LE LIÈVRE ET LES GRENOUILLES

      Un Lièvre en son gîte songeoit
(Car que faire en un gîte, à moins que l’on ne songe ?) ;
Dans un profond ennui ce Lièvre se plongeoit :
Cet animal est triste, et la crainte le ronge.
      « Les gens de naturel peureux
      Sont, disoit-il, bien malheureux.
Ils ne sauroient manger morceau qui leur profite ;
Jamais un plaisir pur ; toujours assauts divers.
Voilà comme je vis : cette crainte maudite
M’empêche de dormir, sinon les yeux ouverts.
Corrigez-vous, dira quelque sage cervelle.
      Et la peur se corrige-t-elle ?
      Je crois même qu’en bonne foi
      Les hommes ont peur comme moi ».
      Ainsi raisonnoit notre Lièvre
      Et cependant faisoit le guet.
      Il était douteux, inquiet :
Un souffle, une ombre, un rien, tout lui donnoit la fièvre.

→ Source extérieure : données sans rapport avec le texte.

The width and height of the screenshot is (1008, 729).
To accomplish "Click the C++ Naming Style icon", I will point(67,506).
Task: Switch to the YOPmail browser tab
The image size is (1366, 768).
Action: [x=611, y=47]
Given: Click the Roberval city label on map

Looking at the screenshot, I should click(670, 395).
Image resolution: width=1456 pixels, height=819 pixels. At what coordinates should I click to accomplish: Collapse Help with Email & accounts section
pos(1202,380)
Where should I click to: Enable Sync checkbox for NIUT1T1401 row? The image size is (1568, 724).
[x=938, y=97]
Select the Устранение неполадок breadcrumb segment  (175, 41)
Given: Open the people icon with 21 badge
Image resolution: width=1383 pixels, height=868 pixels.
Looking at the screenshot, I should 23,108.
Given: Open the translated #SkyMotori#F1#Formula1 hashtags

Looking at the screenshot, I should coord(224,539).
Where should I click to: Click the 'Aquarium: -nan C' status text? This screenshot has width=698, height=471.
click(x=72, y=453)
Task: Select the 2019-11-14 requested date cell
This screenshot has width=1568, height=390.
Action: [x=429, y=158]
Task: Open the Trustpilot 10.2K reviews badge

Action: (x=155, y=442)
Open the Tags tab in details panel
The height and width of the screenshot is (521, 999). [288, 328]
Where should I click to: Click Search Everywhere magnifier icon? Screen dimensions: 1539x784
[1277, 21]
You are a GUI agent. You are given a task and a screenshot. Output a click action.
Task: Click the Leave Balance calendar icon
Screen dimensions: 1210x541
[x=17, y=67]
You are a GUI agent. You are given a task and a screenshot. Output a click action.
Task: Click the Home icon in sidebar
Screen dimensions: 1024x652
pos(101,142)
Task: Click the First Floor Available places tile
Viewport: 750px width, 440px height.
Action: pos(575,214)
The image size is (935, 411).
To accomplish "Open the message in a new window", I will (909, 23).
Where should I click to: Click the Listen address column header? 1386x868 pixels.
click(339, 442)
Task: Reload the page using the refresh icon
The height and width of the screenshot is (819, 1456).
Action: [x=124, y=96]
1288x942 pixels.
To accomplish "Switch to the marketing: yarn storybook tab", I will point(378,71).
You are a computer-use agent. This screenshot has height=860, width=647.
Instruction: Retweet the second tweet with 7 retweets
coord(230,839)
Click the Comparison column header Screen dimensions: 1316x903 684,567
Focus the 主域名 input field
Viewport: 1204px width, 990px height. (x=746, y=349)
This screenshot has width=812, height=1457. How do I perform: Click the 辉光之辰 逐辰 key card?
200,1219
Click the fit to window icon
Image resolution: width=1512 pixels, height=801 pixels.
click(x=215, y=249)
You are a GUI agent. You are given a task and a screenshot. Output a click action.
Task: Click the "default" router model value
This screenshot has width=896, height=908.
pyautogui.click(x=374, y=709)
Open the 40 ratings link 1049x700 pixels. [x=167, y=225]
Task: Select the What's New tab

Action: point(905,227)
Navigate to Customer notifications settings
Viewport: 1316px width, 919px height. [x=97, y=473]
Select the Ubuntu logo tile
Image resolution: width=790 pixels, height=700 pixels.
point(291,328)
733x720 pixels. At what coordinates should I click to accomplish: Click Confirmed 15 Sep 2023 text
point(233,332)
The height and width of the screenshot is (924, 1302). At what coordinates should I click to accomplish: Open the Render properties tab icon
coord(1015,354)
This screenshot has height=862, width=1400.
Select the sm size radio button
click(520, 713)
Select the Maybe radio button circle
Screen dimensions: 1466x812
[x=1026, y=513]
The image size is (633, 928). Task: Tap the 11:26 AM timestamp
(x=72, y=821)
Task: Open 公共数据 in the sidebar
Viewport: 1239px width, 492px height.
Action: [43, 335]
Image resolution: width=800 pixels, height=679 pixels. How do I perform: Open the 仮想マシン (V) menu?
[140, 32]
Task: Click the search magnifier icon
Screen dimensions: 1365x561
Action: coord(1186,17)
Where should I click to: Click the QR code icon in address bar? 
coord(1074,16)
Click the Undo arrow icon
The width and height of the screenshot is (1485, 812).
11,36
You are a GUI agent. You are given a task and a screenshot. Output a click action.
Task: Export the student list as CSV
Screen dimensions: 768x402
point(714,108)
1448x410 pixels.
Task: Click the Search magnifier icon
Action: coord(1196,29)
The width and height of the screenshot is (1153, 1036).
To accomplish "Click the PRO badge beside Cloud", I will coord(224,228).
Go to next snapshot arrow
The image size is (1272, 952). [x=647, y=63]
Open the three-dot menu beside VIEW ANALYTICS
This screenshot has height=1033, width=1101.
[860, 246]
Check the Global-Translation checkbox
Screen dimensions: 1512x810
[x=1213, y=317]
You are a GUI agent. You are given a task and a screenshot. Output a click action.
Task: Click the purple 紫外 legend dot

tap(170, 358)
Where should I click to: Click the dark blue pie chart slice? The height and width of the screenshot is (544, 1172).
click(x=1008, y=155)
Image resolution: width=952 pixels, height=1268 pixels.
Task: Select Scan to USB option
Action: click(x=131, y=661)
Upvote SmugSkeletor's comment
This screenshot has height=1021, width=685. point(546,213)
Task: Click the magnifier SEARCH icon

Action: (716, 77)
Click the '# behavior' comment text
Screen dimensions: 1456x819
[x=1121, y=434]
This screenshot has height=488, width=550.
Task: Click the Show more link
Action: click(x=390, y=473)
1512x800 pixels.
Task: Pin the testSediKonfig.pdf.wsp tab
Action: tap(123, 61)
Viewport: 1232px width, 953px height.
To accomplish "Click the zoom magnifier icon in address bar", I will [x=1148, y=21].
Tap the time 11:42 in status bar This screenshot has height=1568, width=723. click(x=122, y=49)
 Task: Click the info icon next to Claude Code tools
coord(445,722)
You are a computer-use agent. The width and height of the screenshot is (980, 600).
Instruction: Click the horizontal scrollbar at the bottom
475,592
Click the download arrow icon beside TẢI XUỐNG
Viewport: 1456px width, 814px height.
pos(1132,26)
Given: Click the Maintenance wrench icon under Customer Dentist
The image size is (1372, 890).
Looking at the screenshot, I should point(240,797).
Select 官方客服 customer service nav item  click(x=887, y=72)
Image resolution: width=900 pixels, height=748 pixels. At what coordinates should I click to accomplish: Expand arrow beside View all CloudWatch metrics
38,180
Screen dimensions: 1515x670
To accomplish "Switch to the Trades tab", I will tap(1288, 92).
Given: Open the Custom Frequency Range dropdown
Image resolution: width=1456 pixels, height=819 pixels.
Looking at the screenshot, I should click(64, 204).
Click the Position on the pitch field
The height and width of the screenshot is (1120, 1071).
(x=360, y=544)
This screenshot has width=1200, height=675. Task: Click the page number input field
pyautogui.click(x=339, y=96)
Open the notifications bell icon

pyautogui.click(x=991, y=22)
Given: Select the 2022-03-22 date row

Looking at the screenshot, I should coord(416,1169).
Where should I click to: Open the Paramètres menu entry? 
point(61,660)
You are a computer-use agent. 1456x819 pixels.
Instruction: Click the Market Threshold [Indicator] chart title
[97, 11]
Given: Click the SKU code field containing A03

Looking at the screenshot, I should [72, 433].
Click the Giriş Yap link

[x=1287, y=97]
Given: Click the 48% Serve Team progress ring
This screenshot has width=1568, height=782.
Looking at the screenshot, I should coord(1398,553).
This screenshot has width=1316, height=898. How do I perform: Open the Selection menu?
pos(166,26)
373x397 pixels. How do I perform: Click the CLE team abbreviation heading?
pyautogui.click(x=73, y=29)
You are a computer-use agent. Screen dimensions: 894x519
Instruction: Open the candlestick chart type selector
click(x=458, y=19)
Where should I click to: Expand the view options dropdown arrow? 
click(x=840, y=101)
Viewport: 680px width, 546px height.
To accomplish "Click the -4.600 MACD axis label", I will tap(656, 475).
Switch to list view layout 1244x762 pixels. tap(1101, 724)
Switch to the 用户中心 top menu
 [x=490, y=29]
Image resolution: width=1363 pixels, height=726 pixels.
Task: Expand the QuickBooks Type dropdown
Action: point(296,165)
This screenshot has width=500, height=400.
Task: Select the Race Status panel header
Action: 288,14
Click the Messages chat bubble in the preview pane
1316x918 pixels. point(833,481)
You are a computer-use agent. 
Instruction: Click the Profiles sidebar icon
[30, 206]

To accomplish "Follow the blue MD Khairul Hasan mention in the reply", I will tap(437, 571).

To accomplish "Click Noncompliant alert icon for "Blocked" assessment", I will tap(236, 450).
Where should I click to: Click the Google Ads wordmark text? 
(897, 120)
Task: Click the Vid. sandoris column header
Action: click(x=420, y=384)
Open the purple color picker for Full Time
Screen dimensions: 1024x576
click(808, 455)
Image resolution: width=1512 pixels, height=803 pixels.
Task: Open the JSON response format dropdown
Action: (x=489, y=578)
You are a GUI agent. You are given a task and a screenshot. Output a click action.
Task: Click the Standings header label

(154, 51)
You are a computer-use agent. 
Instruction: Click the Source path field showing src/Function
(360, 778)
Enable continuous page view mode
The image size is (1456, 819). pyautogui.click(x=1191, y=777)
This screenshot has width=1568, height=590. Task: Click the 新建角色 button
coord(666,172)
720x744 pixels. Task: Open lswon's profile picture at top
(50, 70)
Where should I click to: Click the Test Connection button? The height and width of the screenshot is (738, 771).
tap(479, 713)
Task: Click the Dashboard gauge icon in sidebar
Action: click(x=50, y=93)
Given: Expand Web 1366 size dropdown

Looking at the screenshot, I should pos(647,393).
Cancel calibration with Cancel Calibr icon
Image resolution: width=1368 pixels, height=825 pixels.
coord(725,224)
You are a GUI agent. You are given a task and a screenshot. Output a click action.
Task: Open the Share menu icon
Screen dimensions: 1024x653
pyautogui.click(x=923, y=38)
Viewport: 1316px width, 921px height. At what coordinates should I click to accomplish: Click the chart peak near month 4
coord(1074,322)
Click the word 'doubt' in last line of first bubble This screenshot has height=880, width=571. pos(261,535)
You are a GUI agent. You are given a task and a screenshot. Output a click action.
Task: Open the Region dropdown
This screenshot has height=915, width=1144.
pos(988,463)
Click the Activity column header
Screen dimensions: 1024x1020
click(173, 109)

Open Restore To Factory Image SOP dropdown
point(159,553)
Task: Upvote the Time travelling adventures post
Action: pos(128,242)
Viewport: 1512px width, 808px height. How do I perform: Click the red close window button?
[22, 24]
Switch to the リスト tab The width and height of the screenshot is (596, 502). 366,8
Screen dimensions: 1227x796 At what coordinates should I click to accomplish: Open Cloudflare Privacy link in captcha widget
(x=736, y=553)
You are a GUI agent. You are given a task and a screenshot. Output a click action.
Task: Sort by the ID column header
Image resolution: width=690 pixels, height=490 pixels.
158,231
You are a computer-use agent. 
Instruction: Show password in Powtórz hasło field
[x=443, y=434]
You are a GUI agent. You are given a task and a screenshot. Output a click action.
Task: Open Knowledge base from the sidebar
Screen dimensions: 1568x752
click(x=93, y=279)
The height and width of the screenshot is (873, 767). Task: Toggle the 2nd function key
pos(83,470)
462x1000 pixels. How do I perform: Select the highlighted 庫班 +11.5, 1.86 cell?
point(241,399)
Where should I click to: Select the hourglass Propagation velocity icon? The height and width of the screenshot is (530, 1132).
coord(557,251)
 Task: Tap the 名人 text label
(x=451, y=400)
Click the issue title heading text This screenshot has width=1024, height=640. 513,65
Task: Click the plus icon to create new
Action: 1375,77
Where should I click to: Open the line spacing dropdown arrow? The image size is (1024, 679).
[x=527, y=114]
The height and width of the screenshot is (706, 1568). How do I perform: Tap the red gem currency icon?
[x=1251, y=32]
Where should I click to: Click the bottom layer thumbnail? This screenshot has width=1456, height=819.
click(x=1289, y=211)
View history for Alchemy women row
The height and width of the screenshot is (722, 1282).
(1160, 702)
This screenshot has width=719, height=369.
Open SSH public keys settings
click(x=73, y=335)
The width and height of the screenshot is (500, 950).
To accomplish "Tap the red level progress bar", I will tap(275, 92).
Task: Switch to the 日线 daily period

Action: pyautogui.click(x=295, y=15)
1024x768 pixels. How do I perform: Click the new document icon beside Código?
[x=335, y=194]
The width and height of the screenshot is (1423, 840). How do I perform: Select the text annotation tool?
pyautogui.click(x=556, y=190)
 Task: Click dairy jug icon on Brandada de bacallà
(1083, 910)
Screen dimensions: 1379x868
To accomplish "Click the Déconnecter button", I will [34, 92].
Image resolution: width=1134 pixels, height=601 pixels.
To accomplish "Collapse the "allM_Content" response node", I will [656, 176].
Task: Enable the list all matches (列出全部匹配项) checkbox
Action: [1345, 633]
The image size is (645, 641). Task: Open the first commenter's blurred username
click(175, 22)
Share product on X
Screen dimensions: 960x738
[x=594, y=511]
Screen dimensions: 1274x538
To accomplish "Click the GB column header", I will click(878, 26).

      Le mélancolique animal,
      En rêvant à cette matière,
Entend un léger bruit : ce lui fut un signal
      Pour s’enfuir devers sa tanière.
Il s’en alla passer sur le bord d’un étang.
Grenouilles aussitôt de sauter dans les ondes ;
Grenouilles de rentrer en leurs grottes profondes.
      « Oh ! dit-il, j’en fais faire autant
      Qu’on m’en fait faire ! Ma présence
Effraie aussi les gens ! je mets l’alarme au camp !
      Et d’où me vient cette vaillance ?
Comment ? des animaux qui tremblent devant moi !
      Je suis donc un foudre de guerre !
Il n’est, je le vois bien, si poltron sur la terre
Qui ne puisse trouver un plus poltron que soi ».